Investigational drugs that inhibit enzymes involved in protein production partially normalize the maturation of brain cells derived from boys and men with fragile X syndrome, according to a new study.

The drugs could one day help treat problems linked with the syndrome, says Randi Hagerman, professor of pediatrics at the University of California, Davis, who did not take part in this research. “Clinical studies need to see how safe and effective they might be, but they are exciting potential treatments.”

Fragile X syndrome is the most common inherited form of intellectual disability and a leading genetic cause of autism. Most cases stem from mutations that silence the gene that codes for FMRP, which helps control protein synthesis.

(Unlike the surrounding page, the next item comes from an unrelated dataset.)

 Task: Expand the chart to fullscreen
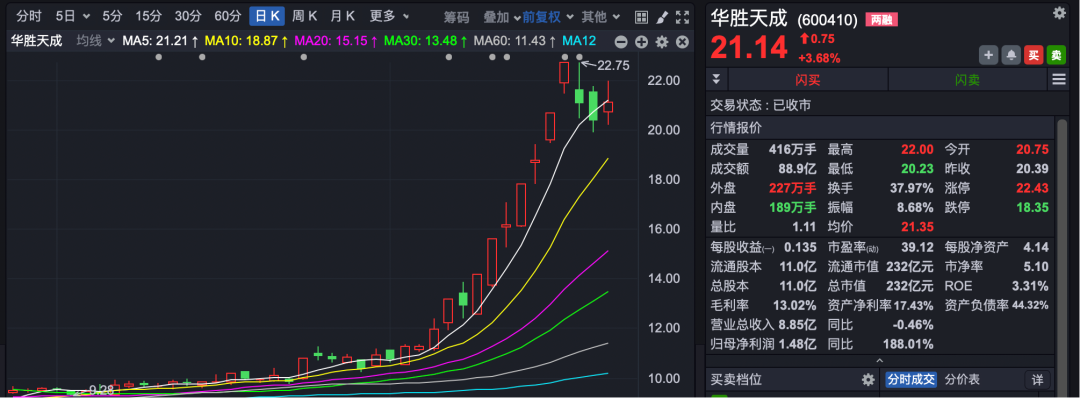682,17
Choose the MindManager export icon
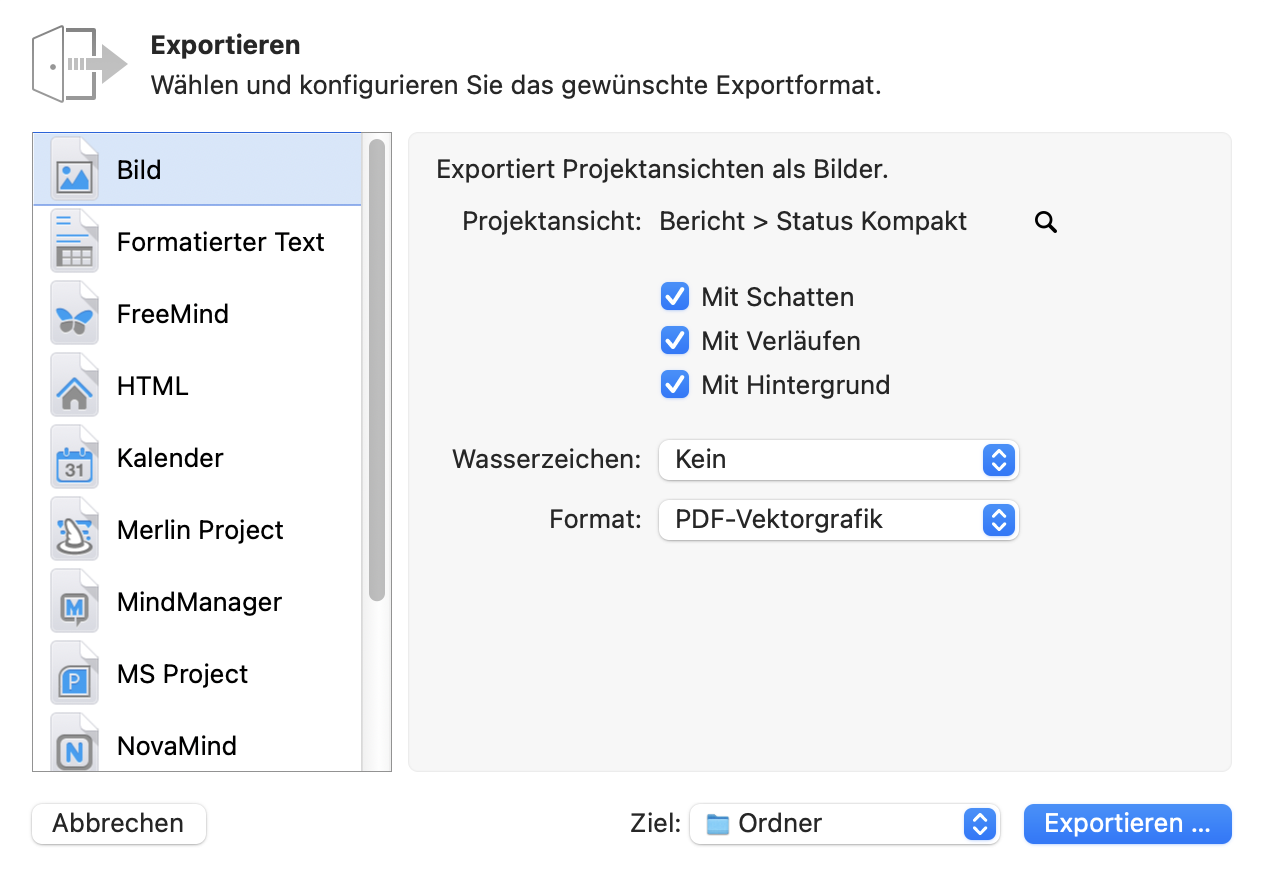1264x876 pixels. pos(75,601)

According to a leading theory, loss of FMRP leads to excess protein production at synapses, causing them to malfunction and giving rise to the syndrome’s characteristic traits.

Drugs that counteract the protein build-up in mature neurons initially showed promise in lab animals but ultimately fell short in clinical trials, says Gary Bassell, professor of cell biology at Emory University in Atlanta, Georgia.

In the new study, published in April in Cell Reports, Bassell and his colleagues explored how FMRP loss affects immature brain cells.

They used human induced pluripotent stem cells, which can develop into virtually any cell type, derived from the skin cells of seven boys and men with fragile X syndrome, aged 8 to 30, and five without.

The researchers coaxed those stem cells into becoming neural progenitor cells, which in turn gave rise to neurons and then brain organoids, tiny balls of cells that in some ways imitate the structure and function of the human brain.

Throughout the process, they analyzed how the cells grew, divided and matured into different types, and monitored what proteins they synthesized.

Twist of fate:

Just like mature fragile X neurons, the developing cells show an unusually high rate of protein synthesis, the researchers found, including elevated production of a cell-growth enzyme called phosphoinositide 3-kinase, or PI3K. These anomalies were especially marked during early stages of the progenitor cells’ maturation, when the cells are proliferating.

Because of these molecular abnormalities, the cells kept growing and dividing instead of maturing into neurons and other types of brain cells, the team discovered.

Treating the cultures with two different investigational drugs that inhibit the PI3K pathway tamped down excess protein synthesis and normalized the maturation of the fragile X cells, but only for some early cell types. A better understanding of the pathways behind neural development may be needed to rescue the fates of all cell types in fragile X syndrome, says lead investigator Nisha Raj, a postdoctoral fellow in Bassell’s lab.

The fragile X drugs that failed in clinical trials often targeted cell surface receptors, such as mGluR5, to keep protein synthesis in check. By contrast, one of the new investigational drugs blocks a specific component on PI3K. Directly inhibiting the enzyme in this way may prove more successful than previous methods, Bassell says.

An important next step will be to find the optimal times for treatment in people, “which may differ from mouse models,” says Christina Gross, associate professor of neurology at Cincinnati Children’s Hospital in Ohio, who was not involved in this study. “This is particularly important in light of recent large clinical drug trials in fragile X syndrome that did not detect clear treatment effects despite positive findings in mouse models.”

Because the study examined only cells from boys and men with fragile X syndrome, it remains unclear whether or how the findings will apply to girls and women with the condition, Raj says. But how fragile X syndrome unfolds in girls is understudied, she says, “and this is something I am interested in studying in my future work.”

Analyzing the development of immature brain cells derived from people with neuropsychiatric conditions could help scientists pinpoint a range of possible new therapies, Raj adds. “A future goal is personalized medicine, whereby ‘disease in a dish’ approaches can be used to test efficacy and compare multiple potential treatment options.”